Er gestattete sich einen kleinen Blick auf den Inhalt, der unscheinbar wie der Kasten selbst war. Ein fast schon verrosteter, dreckig wirkender Griff, der wohl einmal zu einem Schwert gehört hatte. Runen waren in den Stahl geprägt worden, die Dairean immer noch erkennen konnte.
Er klappte den Deckel zu, und hievte sich wieder hoch. Er konnte auch später noch einen Blick darauf werfen. Jetzt war es wichtig, dass er von hier wegkam.
Es dauerte viel zu lange, bis er die wenigen Meter zu Phönix gestapft war. Der Schnee schien an seinen Füssen absichtlich zu verklumpen, und ihn zu hindern. Keuchend kam er bei Phönix an. Eine Satteltasche war noch übrig geblieben – Dairean konnte nur hoffen, dass sie das enthielt, was er hoffte. Er machte sich keine Illusionen über den Verbleib seiner persönlichen Besitztümer, vor allem der Kommunikationsscheibe, aber er hoffte..
Noch während er nachdachte, die Hände in der Satteltasche vergraben, flatterte Phönix auf einmal mit den Flügeln und kreischte auf. Dairean drehte sich sofort um, nur um zusehen, wie der Frostwyrm sich plötzlich von der Stelle abgewandt hatte, auf die er stetig mit seinen Klauen eingedroschen hatte, nachdem er Lorethiel erfolgreich erwischt hatte.
Der Frostwyrm wandte sich in die Richtung von Ylaria!
„Närrin", fluchte Dairean leise und wandte sich wieder Phönix zu. „Still jetzt, wir verschwinden hier gleich." Seine Hand ertastete endlich, was er suchte, und schnell zog er den Beutel mit Blutdistelpulver aus dem Geheimfach in der Satteltasche.
Während er versuchte, mit zitternden Fingern den Beutel zu öffnen, drehte er sich wieder um. Der Frostwyrm war zu weit weg, um ihn und seinen Falken mit seinem Frostatem ernsthaft zu gefährden, doch spürte er den eiskalten Wind, der auch in seine Richtung flog, doch er ging nicht in Deckung. Es war nicht notwendig, und gerade zählte etwas anderes viel mehr.

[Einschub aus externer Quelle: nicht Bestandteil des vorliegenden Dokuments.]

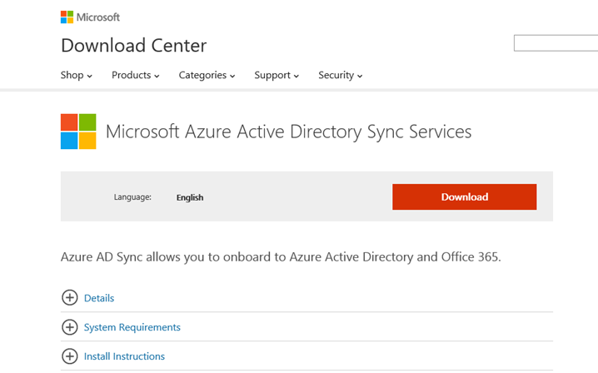Expand Install Instructions using its plus icon
This screenshot has width=598, height=373.
click(70, 356)
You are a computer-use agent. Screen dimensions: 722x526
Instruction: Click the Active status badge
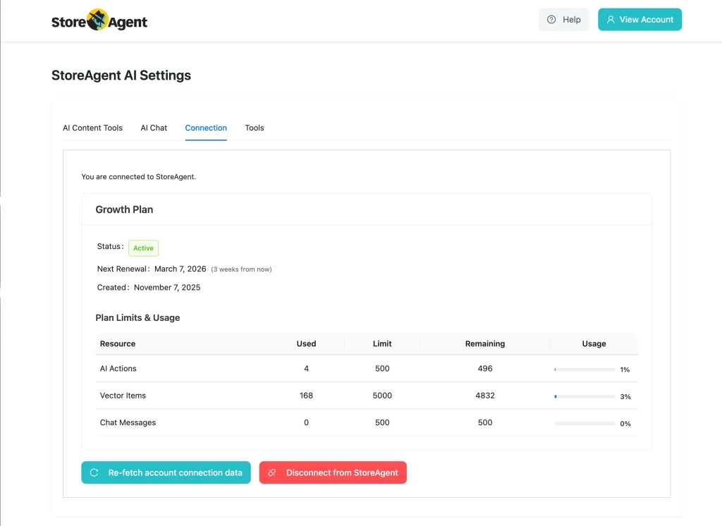click(143, 247)
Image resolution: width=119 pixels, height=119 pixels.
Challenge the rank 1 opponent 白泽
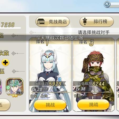coord(50,105)
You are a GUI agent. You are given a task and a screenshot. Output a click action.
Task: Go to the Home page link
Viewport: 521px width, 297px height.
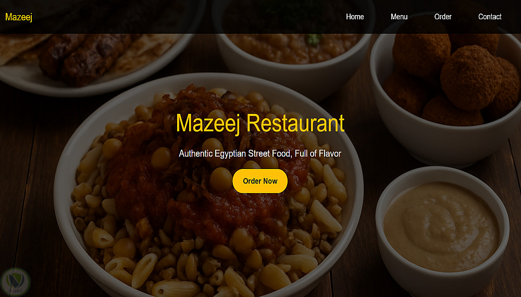(x=354, y=17)
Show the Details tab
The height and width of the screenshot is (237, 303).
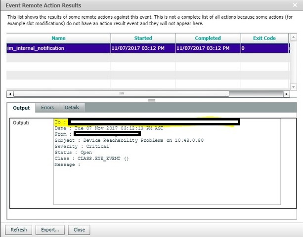72,108
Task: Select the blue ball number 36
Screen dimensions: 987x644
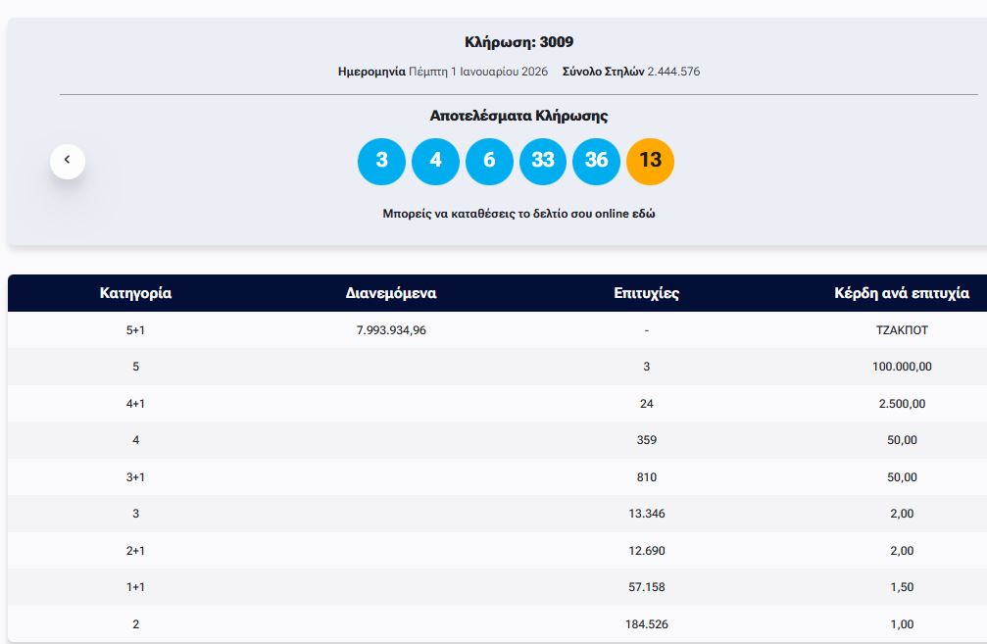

Er strich sich zwei grosse Portionen Pulver ins Zahnfleisch und rieb es hinein. Die beissende schärfe des Pulvers trieb ihm Tränen in die Augen, aber gleichzeitig spürte er sofort, wie sich Wärme aus seinem Kiefer im ganzen Kopf verbreitet, wie sie weiter hinabfuhr, seinen Hals erfasste, und dann den Brustkorb. Ein leiser, zischender Laut entfuhr ihm, und er blinzelte, rieb sich die Stirn. Blinzelte noch einmal, und verschloss das Säckchen dann.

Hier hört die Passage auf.